August 10, 2014
Corporate Tax Inversion
Corporations are among our oldest institutions. Something like a joint stock company probably triggered the earliest formal written communication—the accounting ledger. It should be unsurprising that the early traders of Mesopotamia used a corporation. Trade was risky outside the walled city, and spreading that risk over many households allowed for the collection of enough financial capital to pay for prime trade goods, fast mounts and armed guards.
This risky trade had to pay better than baking bread, and so profits to these traders were higher than those to other merchants. Some folks who are sweetly innocent of the workings of the world think these profits are a nuisance and distraction to the workings of an economy. They should be quietly ignored until human nature changes.
Over the past few years we hear a great deal about the evilness of corporations, and how they should not be treated, in law, as people. The latter idea deserves some modest discussion. There is symmetry in the law. If we wish to hold corporations liable for infractions of a law, we must also permit them to speak out against laws they judge wrong, or support those they judge right. It is a simple matter really.

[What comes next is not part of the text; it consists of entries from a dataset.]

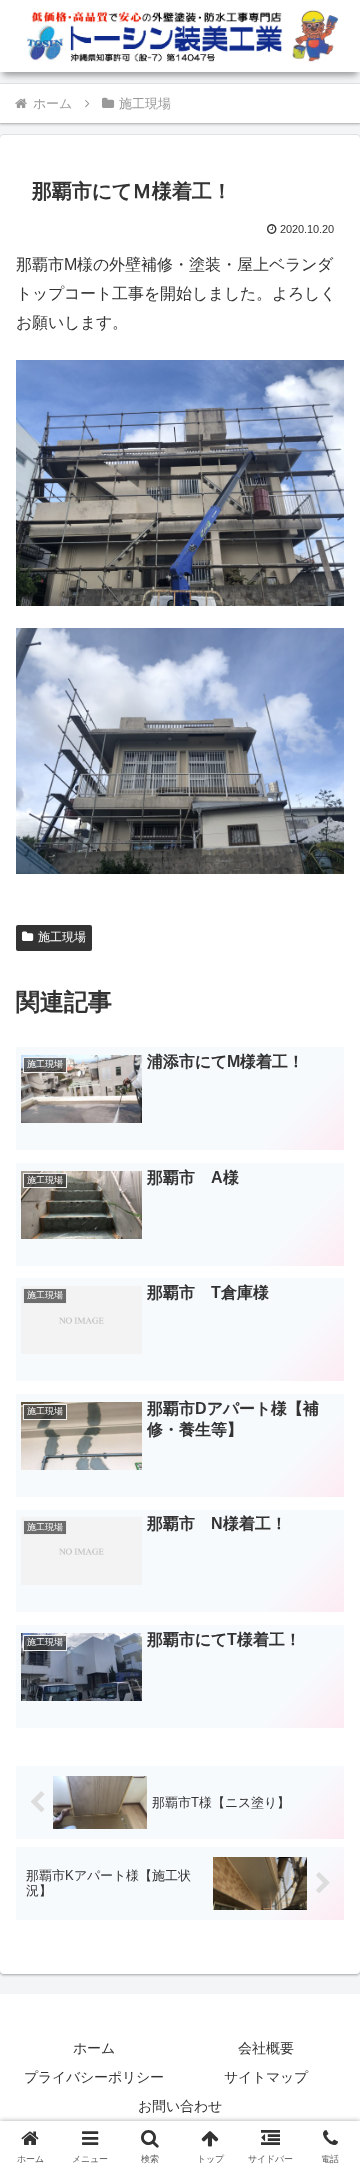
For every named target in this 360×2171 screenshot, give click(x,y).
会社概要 (266, 2048)
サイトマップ (266, 2077)
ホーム (94, 2048)
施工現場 (62, 937)
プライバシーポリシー (94, 2077)
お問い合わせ (180, 2106)
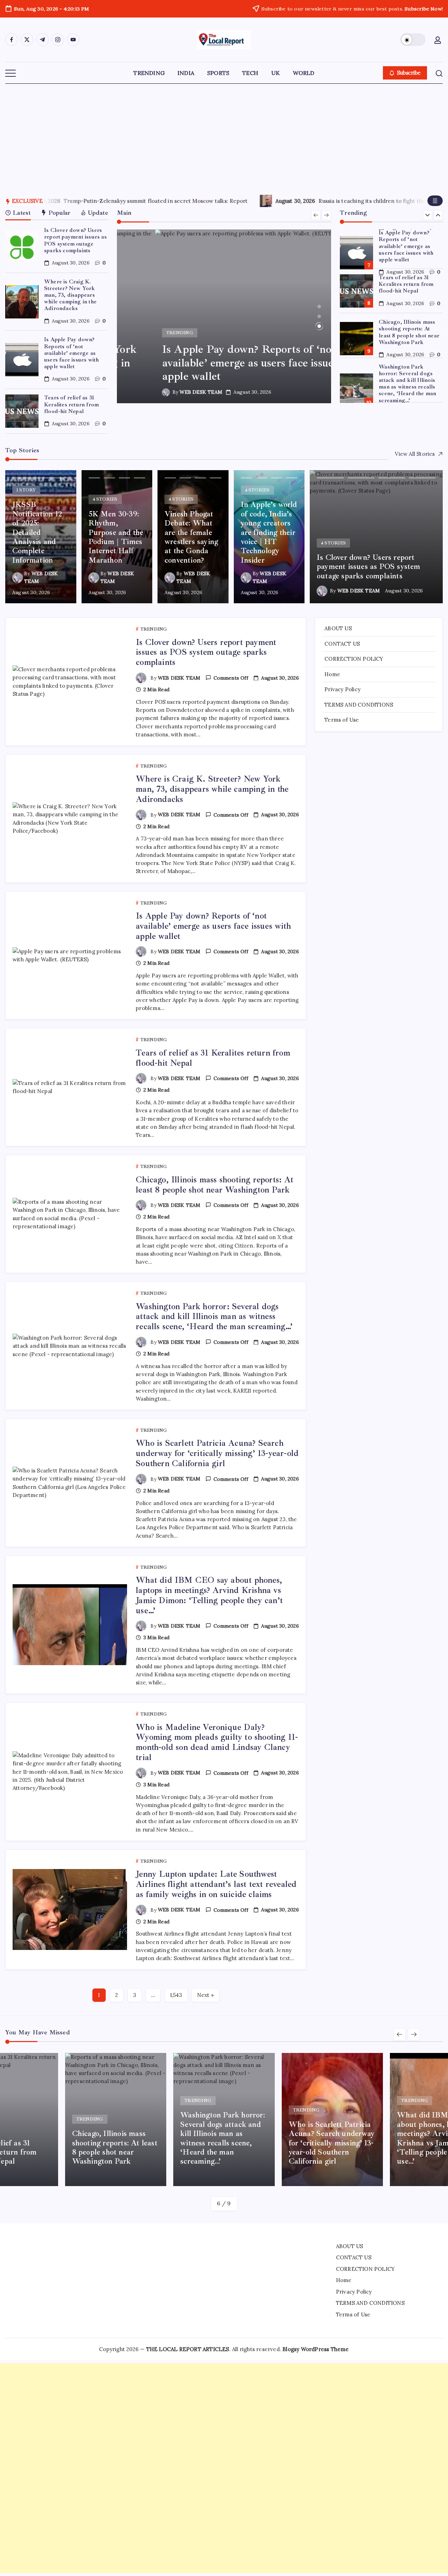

Corporations are easy to demagogue, as is now happening as one political party suffers a summer of discontent. In the coming weeks we will hear how evil and unpatriotic it is for American corporations to merge with foreign firms and so dodge U.S. taxes. This is called 'inversion' and according to White House sources will be the target of Mr. Obama's much anticipated spate of executive actions he will undertake just before the election.
The problem is that this administration has long ignored real corporate tax reform, which could have raised more tax dollars and kept more corporations at home. Here's how that might have worked.
There are so many tax loopholes that a fine team of lawyers and accountants can reduce tax liability of many corporations to zero. As I have mentioned before in this space, GE paid less federal income tax last year than did Ball State. That is not a problem with GE's patriotism. It is a problem with political courage and leadership.
U.S. corporate tax rates are the highest in the developed world, but many businesses can find effective loopholes and pay almost nothing. The tax is complicated and unfair, and that is why corporations who cannot find loopholes are moving overseas. Calling them unpatriotic won't work. They can hire patriotic French lawyers to help them move to Paris, where corporate tax rates are lower.
Corporate taxes are viewed by economists as among the least efficient way to collect revenue. To pay these taxes, corporations reduce their payments not only to stockholders but also workers. Some studies suggest 70 percent of corporate taxes come from wages.
What we need nationally is the type of tax simplification effort that Indiana is now trying. That'll take a bit more political courage and leadership than the current administration can muster.